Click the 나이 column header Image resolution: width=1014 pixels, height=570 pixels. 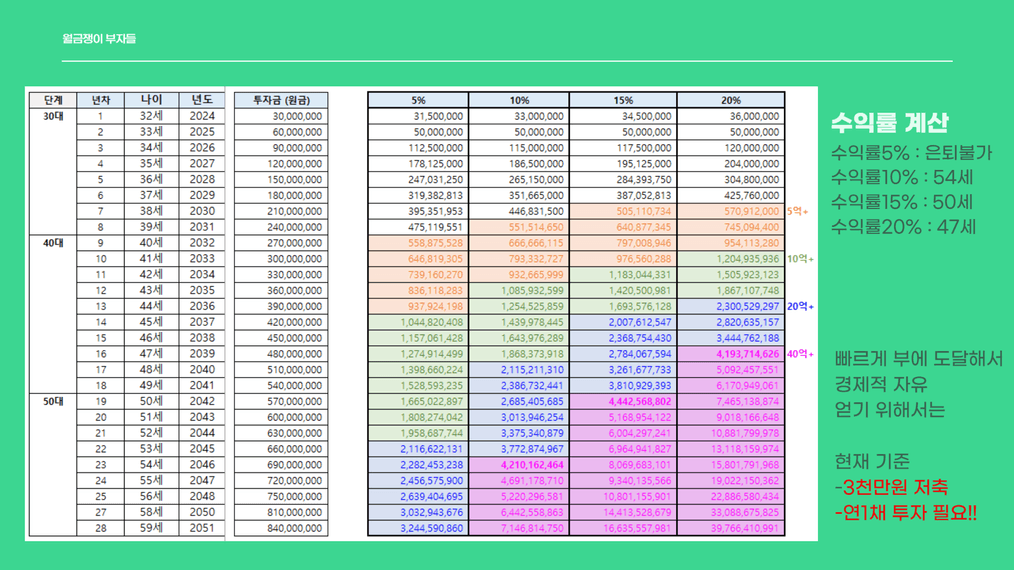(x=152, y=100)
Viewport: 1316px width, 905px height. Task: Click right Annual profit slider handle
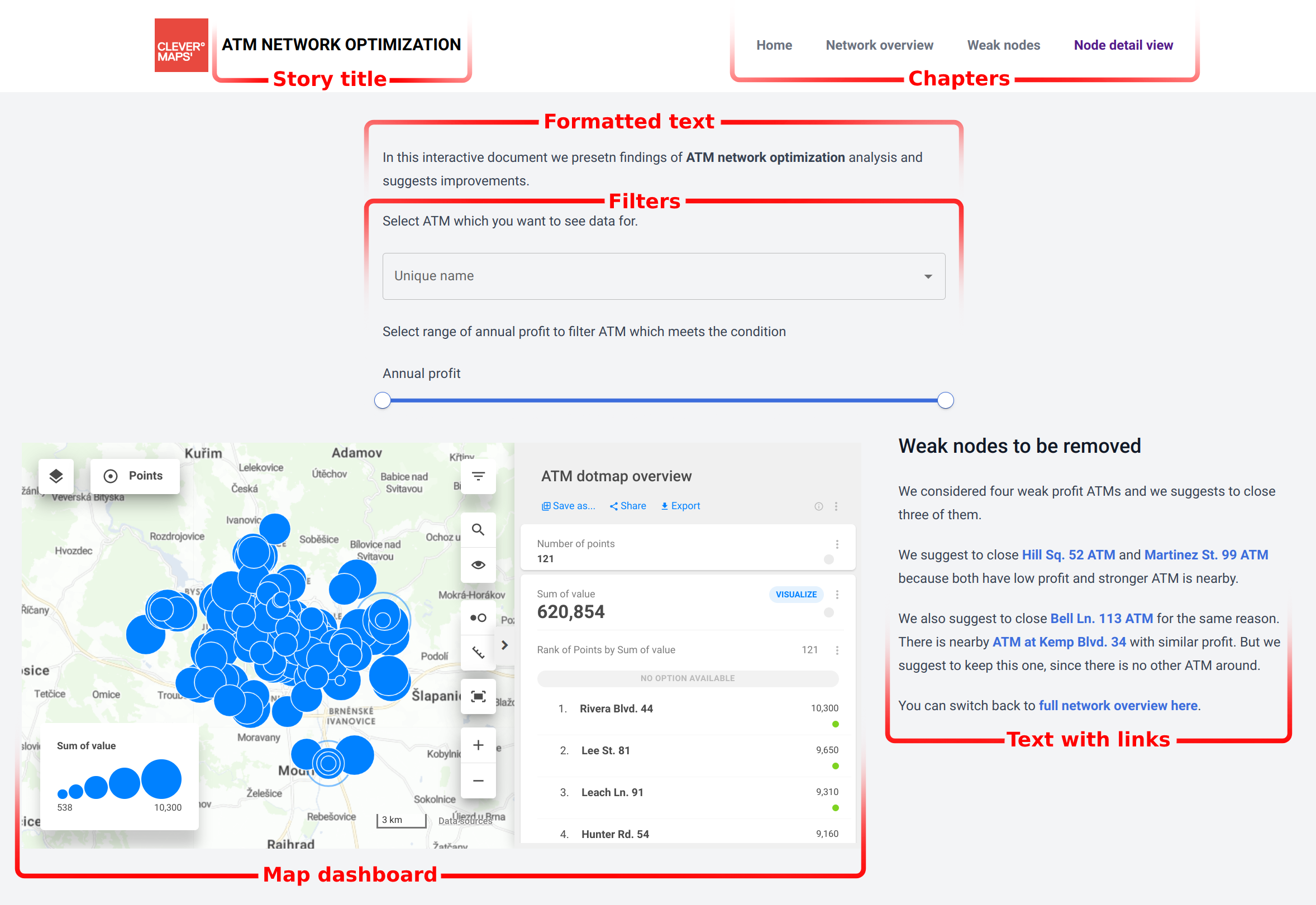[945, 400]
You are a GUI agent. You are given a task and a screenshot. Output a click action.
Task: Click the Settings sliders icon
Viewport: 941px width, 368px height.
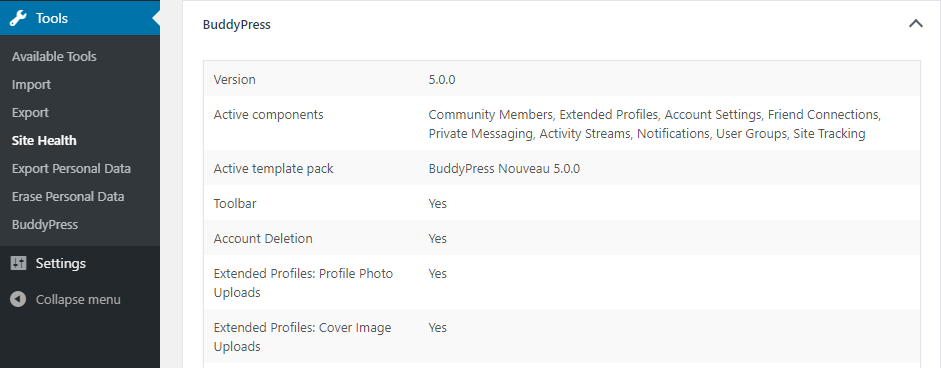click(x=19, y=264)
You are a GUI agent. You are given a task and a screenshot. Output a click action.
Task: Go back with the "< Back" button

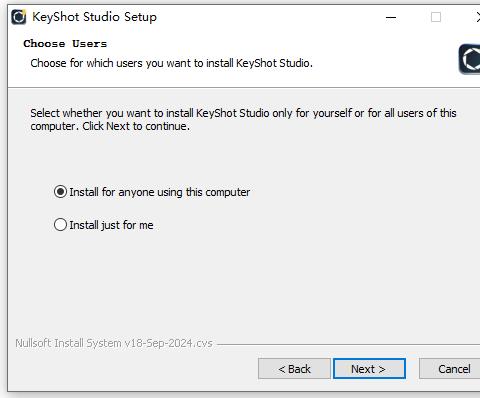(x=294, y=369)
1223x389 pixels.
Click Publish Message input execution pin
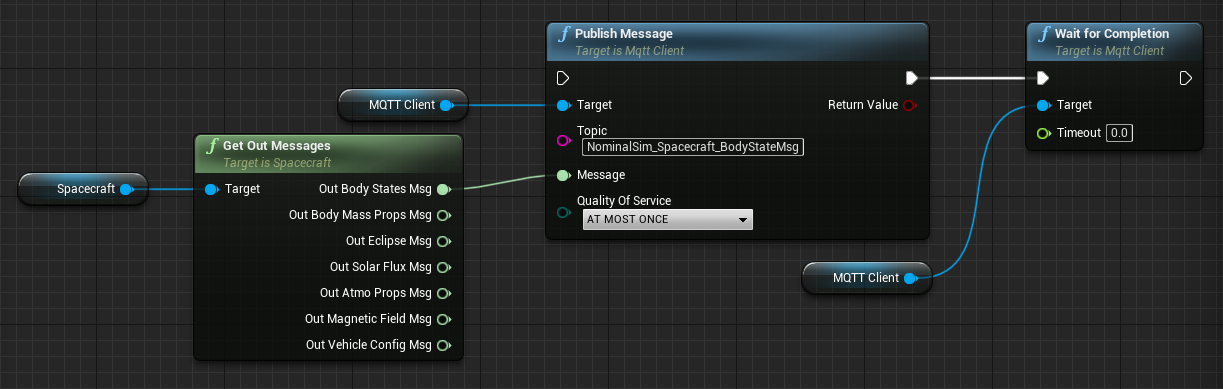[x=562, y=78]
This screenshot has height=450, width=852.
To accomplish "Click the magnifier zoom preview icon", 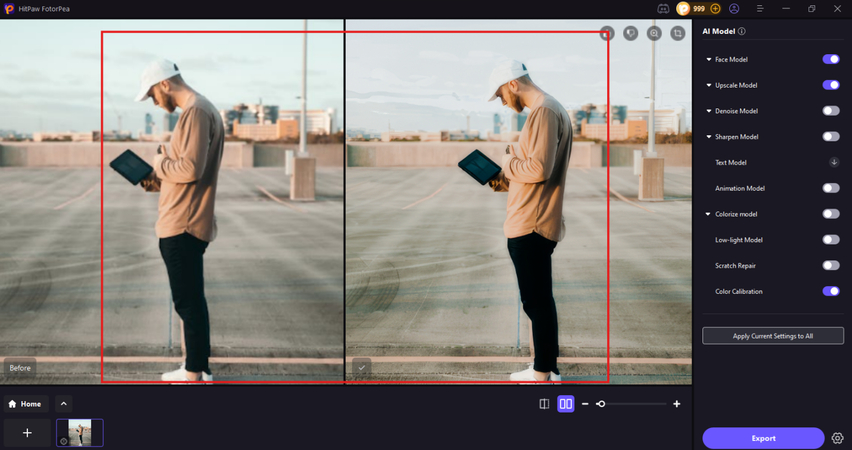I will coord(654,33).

━━━━━━━━

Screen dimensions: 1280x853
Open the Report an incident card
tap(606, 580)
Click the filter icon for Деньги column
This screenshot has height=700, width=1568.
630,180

━━━━━━━━

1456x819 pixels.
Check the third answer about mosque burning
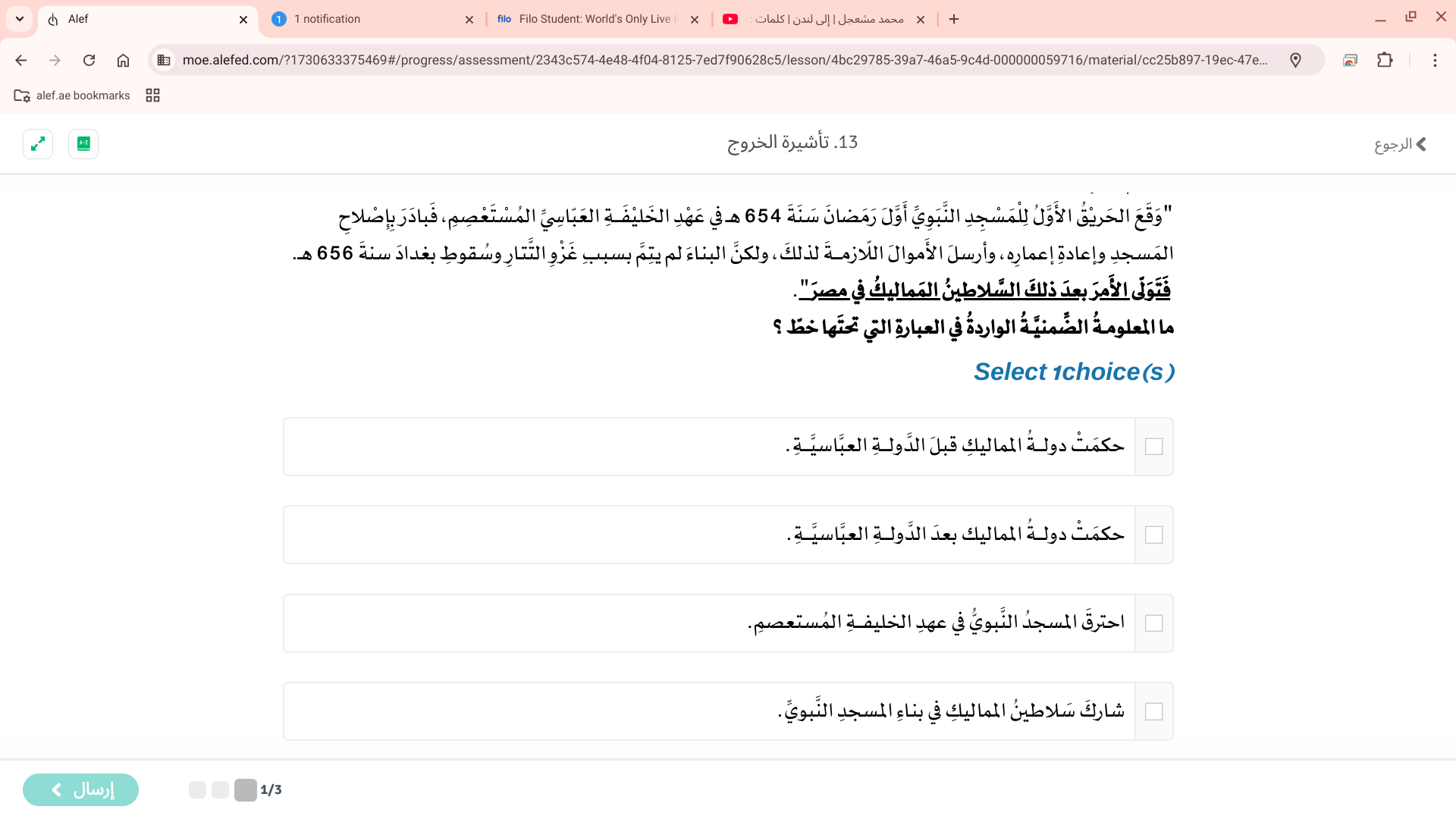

━━━━━━━━

● **Written request**
Repeat the listing lines from the one holding "1456x819 pixels." through the one holding "Check the third answer about mosque burning", both included.

● **Response**
1456x819 pixels.
Check the third answer about mosque burning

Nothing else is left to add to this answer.